Текст книги "Том 7 (доп). Это было"
Автор книги: Иван Шмелев
Жанр:
Классическая проза
сообщить о нарушении
Текущая страница: 32 (всего у книги 41 страниц)
У дьявола на пиру
– А какая она, правда?
– А круглая. Как хошь верти – все одна, куда хошь кати, все одна.
Разговор в народе
Круглая правда выкатилась на свет Божий, такая круглая, такая простая, ясная, что и слепой, если не увидит, так все же поймет, на ощупь. Правда эта была – «все одна», как ее ни вертели, как ни катали и ни закатывали в пестрые лоскутки, как ни закрашивали, как ни глушили ее рокотом громких слов. Выкатилась-таки кругло и жестко, шаром. Правда, сущая правда «народной воли».
На погосте былой России, в СССР, отпраздновали – под подвальный салют убийц – пятидесятилетний юбилей рождения «Народной Воли» – той партии террора, которая убила бомбой Императора Александра Николаевича, 1 марта 1881 года, – убила Царя-Освободителя, воистину освободителя русского народа и освободителя Славянства.

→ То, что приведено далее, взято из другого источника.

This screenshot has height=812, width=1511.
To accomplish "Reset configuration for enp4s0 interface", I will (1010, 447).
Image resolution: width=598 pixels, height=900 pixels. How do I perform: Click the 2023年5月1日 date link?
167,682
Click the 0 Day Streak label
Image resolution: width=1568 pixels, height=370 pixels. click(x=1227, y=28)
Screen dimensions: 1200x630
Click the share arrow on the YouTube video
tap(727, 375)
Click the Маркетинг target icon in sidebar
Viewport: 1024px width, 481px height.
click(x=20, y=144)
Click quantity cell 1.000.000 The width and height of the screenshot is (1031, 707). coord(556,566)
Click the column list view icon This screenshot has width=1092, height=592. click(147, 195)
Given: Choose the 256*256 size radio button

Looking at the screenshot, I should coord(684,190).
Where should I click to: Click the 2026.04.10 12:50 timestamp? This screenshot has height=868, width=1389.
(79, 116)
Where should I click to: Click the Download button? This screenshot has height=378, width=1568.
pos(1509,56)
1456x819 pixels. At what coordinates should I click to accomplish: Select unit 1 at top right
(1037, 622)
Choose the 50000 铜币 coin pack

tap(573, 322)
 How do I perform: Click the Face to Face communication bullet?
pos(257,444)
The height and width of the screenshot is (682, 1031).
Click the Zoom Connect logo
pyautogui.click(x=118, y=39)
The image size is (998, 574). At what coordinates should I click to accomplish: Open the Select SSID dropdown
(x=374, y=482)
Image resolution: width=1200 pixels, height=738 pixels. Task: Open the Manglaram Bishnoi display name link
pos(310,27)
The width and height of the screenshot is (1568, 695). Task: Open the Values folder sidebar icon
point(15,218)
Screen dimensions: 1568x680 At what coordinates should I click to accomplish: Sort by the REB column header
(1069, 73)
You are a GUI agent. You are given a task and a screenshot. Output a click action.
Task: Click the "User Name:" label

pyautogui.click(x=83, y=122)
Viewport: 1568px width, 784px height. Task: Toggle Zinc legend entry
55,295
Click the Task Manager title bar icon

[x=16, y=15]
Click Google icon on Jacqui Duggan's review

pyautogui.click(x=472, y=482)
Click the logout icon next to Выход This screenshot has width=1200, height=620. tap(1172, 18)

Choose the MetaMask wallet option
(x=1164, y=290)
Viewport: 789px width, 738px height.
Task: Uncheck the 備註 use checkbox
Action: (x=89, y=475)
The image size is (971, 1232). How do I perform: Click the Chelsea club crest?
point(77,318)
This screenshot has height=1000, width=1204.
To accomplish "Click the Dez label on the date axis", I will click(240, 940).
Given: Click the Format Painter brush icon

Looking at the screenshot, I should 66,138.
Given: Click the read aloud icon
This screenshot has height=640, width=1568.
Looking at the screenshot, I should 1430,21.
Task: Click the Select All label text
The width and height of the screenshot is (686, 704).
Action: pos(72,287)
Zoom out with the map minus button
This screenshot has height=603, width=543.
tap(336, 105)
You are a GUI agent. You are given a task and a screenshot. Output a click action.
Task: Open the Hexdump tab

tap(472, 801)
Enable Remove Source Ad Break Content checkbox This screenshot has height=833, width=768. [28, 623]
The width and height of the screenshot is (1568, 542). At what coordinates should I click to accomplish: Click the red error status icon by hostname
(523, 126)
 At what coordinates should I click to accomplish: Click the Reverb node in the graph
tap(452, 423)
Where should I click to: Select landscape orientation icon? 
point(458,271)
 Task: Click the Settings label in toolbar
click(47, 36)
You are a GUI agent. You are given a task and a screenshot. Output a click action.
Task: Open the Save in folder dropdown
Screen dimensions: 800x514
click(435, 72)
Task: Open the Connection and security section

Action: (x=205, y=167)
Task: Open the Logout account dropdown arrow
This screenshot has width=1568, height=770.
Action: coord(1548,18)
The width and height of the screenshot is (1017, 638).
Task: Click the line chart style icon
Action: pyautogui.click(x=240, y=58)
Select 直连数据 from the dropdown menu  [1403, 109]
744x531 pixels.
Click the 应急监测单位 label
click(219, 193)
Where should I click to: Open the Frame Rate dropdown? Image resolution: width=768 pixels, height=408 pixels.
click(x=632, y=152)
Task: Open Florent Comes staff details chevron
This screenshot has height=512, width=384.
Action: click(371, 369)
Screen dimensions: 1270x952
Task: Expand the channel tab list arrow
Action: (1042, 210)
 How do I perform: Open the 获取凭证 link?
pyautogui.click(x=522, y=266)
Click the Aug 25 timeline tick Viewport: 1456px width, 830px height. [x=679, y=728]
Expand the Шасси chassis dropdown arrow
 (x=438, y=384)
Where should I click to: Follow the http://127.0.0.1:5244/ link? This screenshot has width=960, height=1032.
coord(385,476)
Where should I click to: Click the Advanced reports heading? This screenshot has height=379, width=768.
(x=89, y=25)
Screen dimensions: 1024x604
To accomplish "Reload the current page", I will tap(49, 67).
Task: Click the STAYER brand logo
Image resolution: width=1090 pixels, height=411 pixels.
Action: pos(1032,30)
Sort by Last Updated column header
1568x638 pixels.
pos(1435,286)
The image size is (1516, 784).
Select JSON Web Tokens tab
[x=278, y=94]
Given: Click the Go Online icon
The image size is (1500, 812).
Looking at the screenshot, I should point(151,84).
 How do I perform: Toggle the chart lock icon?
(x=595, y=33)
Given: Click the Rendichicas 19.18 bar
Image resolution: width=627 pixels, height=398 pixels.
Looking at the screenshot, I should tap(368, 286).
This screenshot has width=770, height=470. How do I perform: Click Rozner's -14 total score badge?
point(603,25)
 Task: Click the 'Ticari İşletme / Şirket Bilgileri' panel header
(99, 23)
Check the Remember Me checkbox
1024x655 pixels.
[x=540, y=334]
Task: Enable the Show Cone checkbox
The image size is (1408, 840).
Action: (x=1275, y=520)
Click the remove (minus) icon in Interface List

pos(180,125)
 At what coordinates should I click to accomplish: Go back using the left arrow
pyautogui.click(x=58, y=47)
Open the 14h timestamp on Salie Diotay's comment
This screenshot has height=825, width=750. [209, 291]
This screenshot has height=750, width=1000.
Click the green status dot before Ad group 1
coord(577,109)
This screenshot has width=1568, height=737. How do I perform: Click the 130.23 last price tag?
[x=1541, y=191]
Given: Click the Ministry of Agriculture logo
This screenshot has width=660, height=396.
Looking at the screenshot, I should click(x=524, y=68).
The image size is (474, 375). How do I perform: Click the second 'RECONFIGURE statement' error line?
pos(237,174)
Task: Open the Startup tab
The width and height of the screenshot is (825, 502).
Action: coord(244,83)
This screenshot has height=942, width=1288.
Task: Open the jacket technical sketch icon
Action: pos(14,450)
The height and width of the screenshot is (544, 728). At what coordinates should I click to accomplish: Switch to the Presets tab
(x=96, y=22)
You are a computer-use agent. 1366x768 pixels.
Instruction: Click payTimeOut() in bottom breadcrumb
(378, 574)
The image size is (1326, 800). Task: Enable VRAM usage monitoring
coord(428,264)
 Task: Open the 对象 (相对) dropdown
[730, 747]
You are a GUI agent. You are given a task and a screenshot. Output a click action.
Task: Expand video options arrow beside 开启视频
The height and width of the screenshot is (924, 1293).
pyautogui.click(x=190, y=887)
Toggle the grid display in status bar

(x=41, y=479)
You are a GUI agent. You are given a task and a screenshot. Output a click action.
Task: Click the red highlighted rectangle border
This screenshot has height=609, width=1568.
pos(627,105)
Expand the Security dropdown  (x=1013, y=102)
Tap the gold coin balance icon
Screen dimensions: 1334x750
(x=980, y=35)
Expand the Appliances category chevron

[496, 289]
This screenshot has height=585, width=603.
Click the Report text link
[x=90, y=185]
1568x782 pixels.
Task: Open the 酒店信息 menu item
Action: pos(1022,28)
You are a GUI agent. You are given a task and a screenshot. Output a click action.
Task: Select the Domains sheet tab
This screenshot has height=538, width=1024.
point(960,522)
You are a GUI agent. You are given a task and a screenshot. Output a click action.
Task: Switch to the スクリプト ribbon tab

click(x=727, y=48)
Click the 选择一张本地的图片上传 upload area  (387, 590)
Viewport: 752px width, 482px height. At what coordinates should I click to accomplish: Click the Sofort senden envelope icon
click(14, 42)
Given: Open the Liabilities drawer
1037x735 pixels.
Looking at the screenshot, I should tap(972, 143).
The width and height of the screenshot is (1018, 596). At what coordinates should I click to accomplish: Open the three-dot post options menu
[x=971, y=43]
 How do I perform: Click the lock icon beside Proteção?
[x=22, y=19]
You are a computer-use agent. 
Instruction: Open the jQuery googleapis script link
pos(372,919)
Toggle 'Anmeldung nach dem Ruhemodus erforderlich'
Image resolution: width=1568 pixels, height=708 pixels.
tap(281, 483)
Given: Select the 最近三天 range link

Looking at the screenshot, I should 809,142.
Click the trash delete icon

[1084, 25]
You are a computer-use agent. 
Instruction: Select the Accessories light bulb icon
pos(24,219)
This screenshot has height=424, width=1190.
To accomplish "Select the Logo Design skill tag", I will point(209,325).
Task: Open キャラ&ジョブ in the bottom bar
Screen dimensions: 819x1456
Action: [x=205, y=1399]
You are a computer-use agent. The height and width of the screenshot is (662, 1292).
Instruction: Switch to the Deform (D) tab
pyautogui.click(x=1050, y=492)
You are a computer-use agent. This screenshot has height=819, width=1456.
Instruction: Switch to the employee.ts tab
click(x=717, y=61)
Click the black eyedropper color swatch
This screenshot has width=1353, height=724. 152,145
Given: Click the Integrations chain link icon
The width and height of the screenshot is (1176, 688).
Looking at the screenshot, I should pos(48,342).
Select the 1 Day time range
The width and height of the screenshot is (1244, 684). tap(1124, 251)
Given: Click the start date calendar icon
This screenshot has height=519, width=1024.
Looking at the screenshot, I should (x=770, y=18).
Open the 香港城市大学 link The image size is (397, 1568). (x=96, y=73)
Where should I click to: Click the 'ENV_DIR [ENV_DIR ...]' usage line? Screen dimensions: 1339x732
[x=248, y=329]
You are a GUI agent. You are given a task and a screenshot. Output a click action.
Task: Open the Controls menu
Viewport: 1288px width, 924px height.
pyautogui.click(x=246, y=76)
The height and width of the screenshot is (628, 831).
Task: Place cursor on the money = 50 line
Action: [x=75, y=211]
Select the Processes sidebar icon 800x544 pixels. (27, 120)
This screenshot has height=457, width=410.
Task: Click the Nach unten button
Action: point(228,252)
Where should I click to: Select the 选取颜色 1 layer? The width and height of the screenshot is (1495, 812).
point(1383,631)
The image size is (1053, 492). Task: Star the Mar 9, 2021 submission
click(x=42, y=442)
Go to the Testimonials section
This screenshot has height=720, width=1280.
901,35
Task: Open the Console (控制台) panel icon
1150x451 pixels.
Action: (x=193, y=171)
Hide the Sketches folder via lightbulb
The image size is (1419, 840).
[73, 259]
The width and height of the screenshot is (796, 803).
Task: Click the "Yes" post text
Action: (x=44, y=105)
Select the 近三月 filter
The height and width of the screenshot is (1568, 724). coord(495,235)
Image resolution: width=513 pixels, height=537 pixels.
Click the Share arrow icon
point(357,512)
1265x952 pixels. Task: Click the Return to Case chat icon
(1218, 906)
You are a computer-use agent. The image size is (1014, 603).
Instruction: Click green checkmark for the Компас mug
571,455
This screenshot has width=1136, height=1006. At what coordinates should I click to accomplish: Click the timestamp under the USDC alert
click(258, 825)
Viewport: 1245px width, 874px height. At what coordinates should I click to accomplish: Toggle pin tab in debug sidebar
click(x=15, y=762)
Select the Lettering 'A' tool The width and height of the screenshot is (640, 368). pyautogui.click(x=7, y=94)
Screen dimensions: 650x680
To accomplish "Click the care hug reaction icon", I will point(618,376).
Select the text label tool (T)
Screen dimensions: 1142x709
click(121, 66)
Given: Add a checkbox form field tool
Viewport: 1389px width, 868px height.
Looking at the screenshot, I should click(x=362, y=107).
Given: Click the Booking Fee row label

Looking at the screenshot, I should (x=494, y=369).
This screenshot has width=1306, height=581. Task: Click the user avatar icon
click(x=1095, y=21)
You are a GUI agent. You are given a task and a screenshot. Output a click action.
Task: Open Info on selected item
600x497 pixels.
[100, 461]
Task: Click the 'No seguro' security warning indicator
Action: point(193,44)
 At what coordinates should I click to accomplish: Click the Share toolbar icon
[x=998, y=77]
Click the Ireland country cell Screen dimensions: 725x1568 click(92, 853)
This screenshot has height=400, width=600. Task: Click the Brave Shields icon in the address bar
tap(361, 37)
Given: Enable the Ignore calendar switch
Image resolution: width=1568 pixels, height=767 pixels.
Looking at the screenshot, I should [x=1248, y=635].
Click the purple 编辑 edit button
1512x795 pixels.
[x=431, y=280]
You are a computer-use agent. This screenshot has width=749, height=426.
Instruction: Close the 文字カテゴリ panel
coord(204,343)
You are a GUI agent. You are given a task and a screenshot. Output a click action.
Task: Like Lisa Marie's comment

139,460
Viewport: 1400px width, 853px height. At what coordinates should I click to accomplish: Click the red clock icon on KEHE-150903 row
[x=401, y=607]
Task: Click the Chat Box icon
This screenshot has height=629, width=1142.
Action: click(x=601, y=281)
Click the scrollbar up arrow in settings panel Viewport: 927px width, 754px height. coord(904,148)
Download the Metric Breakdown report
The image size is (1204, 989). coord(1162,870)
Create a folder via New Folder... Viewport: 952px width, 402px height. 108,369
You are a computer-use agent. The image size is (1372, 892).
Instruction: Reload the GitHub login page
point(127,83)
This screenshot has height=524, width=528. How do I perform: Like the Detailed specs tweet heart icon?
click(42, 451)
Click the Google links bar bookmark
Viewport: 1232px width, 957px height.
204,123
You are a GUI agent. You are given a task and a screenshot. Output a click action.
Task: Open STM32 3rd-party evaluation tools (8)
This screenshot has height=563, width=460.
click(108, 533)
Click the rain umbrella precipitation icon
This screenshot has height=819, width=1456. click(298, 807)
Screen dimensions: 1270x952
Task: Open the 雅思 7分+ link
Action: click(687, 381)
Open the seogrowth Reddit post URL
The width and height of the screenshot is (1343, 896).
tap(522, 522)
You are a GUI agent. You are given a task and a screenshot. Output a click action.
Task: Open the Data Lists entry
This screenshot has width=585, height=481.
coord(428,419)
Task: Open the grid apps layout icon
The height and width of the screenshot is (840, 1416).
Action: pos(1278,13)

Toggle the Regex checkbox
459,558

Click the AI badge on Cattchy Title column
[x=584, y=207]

Так пристало большевикам вспомнить своих предшественников, торивших для них дорожку, – отблагодарить посильно: кровью одною мазаны. Там, в прошлом юбиляра, сотни трофеев террора, трофеев «из-под полы», и между ними – истерзанный бомбой труп Царя-Освободителя; здесь у большевиков – миллионы трупов, из всех русских сословий и родов, и в подавляющей массе, крестьянских трупов! – и между ними, как венец завершения убийств, истерзанные трупы всей царской семьи, родителей и детей, и слуг их… – трофеи открытой бойни, продолжающейся двенадцать лет и поныне еще не завершенной.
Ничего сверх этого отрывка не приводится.